**Textauszug:**
○ ○ ○

# HTML-Ticker



## yoyhoo (8. März 2004)

Hi,
ich hab mich gerade erst hier angemledet , und hab schon eine Frage.
Ich bräuchte einen ganz normalen News-Ticker ,  der text sollte nur von links nach rechts laufen , und dass die ganze Zeit.
Da ich aber fast kein html kann , bräuchte ich einen code , gleich den code für den ticker.

danke schon mal im voraus ,

    mfg 
         yoyhoo


----------



## Sven Mintel (8. März 2004)

HTML-Ticker gibts nicht...lediglich den <marquee>-Tag, der ist aber IE-Only.

Ansonsten:


----------



## yoyhoo (8. März 2004)

naja gut , danke


----------



## steff aka sId (9. März 2004)

stimmt nicht ganz ich hab nen <marquee> auf meiner page Opera kann den auch ohne probleme der läuft nur etwas schneller und unter Motzilla läuft er genau so wie im IE. Wie das mit ältereren Browsern aussieht weiß ich nicht. Netscape habe ich auch nicht getestet.
Greetz Steff

P.s. Der Code dafür vollständig 
<marquee scrollamount=1 scrolldelay=5 >
 Dein Text      
 </marquee>

Gibt noch ein paar  Attribute die man benutzen kann diese kannst du zum Beispiel Self-html  nach lesen


----------



## Sven Mintel (9. März 2004)

Tatsache.... die können das ja auch... ich schreibs mir hinter die Löffel 
Aber ob Netscape6 das bereits konnte, ist dennoch fraglich...ich habe die Möhre auch nicht mehr installiert


----------



## steff aka sId (9. März 2004)

Naja Self-html zum Beispiel behaubtet auch hartnäckig das es Microsoft only ist :-D aber wer tested ist schlauer. Zu Netscape: Ich für meinen Teil lasse den so ziemlich außen vor. Ich kenn auch so ziemlich keinen der ihn nutzt.
Greetz Steff


----------



## Sven Mintel (9. März 2004)

Naja... um SelfHTML in Schutz zu nehmen.... das ist schon in die Tage gekommen... als es herauskam, waren Opa5 und Netscape6 die aktuellen Versionen


----------



## Lost Heaven (11. März 2004)

In SelfHTML wird weder Opera noch Mozilla erwähnt!
Das find ich blöd, und genau so dumm finde ich, dass es keinen Scroll-Text in HTML gibt


----------

○ ○ ○

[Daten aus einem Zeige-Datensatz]

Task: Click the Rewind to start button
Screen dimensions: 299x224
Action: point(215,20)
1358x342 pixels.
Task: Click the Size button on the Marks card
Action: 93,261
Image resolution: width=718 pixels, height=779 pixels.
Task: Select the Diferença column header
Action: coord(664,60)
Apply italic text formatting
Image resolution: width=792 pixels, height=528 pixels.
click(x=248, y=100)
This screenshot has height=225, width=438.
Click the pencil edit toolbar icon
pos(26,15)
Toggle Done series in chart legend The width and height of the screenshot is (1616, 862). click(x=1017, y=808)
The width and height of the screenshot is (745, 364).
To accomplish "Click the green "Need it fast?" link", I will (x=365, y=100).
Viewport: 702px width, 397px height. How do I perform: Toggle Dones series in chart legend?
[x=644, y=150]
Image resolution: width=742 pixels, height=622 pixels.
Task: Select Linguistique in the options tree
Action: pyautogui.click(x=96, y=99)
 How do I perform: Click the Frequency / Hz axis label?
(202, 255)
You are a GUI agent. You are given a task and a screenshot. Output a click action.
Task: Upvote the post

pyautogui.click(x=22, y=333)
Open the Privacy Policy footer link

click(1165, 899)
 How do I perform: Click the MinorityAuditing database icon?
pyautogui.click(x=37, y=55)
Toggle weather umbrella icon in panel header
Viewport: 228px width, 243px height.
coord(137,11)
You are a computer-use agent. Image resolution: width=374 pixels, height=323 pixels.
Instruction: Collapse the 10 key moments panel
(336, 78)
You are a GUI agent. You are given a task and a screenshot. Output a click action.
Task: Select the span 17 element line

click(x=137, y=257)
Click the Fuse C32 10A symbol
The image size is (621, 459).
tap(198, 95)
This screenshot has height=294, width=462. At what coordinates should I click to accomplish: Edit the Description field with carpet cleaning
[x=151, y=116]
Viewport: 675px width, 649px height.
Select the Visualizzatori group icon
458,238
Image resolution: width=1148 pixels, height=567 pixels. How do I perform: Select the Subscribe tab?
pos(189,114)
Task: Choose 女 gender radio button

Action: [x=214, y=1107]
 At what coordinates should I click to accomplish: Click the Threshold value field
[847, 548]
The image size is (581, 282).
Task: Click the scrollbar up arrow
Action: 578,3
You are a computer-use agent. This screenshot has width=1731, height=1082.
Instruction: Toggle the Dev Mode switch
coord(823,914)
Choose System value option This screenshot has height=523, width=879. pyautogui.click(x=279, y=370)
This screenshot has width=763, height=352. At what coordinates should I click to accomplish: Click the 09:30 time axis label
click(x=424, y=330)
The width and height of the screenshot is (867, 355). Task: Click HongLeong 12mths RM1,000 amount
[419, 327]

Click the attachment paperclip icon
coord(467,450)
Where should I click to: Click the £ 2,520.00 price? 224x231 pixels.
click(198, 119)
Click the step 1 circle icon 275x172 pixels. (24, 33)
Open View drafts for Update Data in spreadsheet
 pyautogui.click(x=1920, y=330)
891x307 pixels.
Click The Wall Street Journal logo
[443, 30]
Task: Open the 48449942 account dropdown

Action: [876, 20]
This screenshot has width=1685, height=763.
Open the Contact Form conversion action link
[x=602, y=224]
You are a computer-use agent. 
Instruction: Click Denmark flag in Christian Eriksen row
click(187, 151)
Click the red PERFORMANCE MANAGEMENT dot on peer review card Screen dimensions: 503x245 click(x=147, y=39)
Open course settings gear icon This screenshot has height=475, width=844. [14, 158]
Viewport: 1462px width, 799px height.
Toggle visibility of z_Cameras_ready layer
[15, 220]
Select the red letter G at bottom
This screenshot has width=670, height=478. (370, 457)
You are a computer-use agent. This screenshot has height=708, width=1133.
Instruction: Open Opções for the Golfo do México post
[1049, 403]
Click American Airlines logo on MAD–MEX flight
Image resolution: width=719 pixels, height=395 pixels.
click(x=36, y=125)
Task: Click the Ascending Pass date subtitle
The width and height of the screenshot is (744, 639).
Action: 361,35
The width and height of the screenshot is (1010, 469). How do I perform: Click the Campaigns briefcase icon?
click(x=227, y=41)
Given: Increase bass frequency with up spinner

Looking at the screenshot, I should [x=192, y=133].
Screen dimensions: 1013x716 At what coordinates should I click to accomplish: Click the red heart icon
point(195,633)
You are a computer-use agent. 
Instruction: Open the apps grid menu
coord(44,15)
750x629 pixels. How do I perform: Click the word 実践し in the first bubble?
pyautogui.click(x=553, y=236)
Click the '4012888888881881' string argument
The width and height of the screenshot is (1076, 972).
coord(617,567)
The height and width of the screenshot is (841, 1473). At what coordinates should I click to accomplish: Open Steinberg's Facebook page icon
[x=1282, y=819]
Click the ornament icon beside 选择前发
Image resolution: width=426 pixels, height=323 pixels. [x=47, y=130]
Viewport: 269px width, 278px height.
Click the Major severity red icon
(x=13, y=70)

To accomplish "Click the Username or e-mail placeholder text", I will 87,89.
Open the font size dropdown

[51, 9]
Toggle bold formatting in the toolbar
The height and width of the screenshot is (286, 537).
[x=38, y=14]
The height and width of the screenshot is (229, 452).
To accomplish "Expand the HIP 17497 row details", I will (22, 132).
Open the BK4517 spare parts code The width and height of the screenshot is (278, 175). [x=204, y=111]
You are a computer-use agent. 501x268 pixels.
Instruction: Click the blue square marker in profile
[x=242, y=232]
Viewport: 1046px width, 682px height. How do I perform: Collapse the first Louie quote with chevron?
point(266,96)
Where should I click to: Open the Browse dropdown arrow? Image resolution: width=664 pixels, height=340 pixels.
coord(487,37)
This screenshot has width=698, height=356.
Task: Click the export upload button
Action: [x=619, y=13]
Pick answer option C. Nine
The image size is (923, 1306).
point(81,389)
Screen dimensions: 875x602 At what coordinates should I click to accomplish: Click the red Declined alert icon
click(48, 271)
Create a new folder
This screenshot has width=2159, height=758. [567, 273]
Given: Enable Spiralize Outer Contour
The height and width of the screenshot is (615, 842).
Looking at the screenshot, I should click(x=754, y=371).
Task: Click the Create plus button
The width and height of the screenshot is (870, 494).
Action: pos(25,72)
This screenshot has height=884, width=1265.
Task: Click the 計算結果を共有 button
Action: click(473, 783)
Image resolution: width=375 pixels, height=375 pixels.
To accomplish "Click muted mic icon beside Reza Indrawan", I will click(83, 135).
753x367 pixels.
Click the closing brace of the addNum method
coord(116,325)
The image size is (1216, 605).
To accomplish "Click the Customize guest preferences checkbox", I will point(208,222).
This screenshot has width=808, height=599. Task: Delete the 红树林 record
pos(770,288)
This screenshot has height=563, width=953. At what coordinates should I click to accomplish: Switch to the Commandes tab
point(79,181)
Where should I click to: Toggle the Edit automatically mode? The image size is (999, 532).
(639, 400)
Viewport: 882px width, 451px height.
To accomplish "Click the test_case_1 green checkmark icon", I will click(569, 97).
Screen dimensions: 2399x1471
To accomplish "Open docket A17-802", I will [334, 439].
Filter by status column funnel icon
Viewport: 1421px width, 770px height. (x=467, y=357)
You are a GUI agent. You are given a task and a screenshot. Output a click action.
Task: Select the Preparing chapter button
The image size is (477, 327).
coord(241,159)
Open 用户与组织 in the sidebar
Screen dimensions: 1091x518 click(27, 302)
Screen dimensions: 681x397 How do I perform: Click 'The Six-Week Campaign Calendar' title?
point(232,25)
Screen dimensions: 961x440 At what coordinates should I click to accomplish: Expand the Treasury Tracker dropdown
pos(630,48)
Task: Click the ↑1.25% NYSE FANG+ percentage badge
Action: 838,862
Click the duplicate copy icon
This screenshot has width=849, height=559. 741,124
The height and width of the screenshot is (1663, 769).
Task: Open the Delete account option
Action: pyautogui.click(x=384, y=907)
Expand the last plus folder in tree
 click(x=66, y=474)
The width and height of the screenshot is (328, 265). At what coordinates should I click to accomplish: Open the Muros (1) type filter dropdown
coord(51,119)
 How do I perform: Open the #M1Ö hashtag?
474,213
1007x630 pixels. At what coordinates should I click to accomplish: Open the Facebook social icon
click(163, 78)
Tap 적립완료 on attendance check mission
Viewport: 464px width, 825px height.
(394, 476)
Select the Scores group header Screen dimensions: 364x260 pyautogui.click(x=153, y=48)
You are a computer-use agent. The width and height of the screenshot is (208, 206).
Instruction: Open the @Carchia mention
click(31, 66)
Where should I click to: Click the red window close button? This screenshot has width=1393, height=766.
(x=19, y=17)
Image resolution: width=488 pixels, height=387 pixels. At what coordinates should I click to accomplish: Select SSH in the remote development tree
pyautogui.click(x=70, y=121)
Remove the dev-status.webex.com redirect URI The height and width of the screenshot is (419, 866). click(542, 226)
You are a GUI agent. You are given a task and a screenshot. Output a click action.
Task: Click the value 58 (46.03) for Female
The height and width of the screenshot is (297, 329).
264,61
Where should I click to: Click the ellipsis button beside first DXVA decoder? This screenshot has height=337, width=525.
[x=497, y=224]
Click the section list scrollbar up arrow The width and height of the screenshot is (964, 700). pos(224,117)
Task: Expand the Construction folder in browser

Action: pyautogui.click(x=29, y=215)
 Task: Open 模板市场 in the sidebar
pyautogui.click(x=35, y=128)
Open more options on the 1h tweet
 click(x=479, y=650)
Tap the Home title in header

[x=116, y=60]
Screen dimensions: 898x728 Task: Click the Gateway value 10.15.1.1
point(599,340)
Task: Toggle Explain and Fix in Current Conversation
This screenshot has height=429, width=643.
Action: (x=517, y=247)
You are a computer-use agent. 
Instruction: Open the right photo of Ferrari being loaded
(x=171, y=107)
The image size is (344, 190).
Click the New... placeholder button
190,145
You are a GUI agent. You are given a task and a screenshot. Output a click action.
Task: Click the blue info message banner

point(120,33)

○ ○ ○

Geben Sie aus dem Forenthread zum HTML-Ticker alles von „# HTML-Ticker“ bis hinunter zu „die ganze Zeit.“ wortgetreu wieder.

**Vollständige Antwort:**
# HTML-Ticker



## yoyhoo (8. März 2004)

Hi,
ich hab mich gerade erst hier angemledet , und hab schon eine Frage.
Ich bräuchte einen ganz normalen News-Ticker ,  der text sollte nur von links nach rechts laufen , und dass die ganze Zeit.